Havana’s workshop for steam locomotives, an open-air curiosity that in recent years has attracted a stream of tourists and experts, will disappear in a few months after reaching its goal of restoring 40 engines, constructed between 1878 and 1925, as a tribute to the history of Cuba and its unique heritage.
Since 2007, the old-time locomotives had been filling up a plot of land at the back of the National Capitol, where a small team has worked at restoring them without publicity, so that many believed the workshop was just a railroad “cemetery” or “Jurassic park.”
“They were brought from many corners of Cuba, where there is a sentimental relationship with these trains. Their history is entwined with the history of sugar, which in turn is the history of the Cuban people,” Ariel Causa, one of the leaders of the project, told Efe.
Causa works for the Havana Historian’s Office, the agency that decided to restore, with a view to exhibiting them publicly as a tourist attraction, a total of 40 steam locomotives from among the more than 200 on the island, which have been considered a national heritage since 2004.

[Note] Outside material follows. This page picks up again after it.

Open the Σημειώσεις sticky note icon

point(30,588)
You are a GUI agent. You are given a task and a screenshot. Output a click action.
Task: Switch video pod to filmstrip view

Now, if all goes as planned, reparations to complete this particular collection will be finished by the end of the year.
At least seven of the engines date back to the 19th century and one of them, the oldest, began operating in 1878 and kept rolling down the line for 127 years.
Two of the trains were made in Germany while the rest were built in the 19th century by American manufacturers such as Baldwin Locomotives and Rogers Locomotives Works, and were used by the sugar industry or for public transport during the railroad’s years of glory in Cuba.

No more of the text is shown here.